** WHAT THE TASK ASKS **
Which lines below include the string "agent"? Please show each one.

>>>

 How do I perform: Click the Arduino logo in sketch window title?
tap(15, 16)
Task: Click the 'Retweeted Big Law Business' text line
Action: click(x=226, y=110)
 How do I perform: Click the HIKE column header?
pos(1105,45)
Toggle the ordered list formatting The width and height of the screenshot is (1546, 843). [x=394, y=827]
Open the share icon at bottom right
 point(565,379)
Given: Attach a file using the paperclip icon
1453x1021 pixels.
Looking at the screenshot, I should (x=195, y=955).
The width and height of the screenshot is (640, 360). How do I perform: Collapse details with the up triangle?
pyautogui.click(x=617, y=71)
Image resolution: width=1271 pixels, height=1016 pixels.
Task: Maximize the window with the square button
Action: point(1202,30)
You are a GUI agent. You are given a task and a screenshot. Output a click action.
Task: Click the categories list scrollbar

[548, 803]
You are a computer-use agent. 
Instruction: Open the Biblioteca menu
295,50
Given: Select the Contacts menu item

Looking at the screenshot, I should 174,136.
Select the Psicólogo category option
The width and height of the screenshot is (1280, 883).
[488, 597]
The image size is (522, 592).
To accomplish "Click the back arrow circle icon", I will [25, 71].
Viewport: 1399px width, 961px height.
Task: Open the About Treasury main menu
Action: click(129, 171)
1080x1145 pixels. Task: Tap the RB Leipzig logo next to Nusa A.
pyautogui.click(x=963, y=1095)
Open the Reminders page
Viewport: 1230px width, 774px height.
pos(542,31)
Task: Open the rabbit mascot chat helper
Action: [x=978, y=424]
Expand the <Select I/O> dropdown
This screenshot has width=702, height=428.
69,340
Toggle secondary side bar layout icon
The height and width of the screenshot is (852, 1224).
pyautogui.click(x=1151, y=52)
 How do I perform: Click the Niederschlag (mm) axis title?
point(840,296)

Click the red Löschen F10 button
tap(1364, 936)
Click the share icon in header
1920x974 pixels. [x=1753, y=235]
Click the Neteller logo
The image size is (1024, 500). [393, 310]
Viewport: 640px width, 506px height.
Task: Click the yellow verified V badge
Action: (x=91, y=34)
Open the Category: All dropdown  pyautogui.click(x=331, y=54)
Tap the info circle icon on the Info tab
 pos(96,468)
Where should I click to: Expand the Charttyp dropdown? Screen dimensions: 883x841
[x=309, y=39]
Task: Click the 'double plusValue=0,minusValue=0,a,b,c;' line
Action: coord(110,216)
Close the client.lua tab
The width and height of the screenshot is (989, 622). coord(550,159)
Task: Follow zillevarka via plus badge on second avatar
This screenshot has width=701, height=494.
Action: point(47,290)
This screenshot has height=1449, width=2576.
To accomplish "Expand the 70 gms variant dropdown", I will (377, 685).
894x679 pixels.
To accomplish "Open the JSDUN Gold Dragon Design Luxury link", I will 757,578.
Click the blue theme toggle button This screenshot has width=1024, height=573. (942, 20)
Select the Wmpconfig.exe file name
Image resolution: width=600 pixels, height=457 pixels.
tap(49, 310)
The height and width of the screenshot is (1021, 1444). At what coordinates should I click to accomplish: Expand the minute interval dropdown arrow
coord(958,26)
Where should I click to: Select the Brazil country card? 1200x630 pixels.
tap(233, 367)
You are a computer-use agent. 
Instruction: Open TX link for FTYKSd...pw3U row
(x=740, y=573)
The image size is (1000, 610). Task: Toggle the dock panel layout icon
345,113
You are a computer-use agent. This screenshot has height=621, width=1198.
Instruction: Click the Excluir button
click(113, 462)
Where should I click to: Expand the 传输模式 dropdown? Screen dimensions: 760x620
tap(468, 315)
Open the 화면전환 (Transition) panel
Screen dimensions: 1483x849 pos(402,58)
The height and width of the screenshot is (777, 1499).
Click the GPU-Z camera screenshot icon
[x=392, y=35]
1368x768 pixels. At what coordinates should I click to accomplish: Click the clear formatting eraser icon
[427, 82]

<<<

** SOLUTION FOR THIS PROBLEM **
You are a GUI agent. You are given a task and a screenshot. Output a click action.
You are a computer-use agent. 
You are a computer-use agent. 
You are a computer-use agent. This screenshot has height=621, width=1198.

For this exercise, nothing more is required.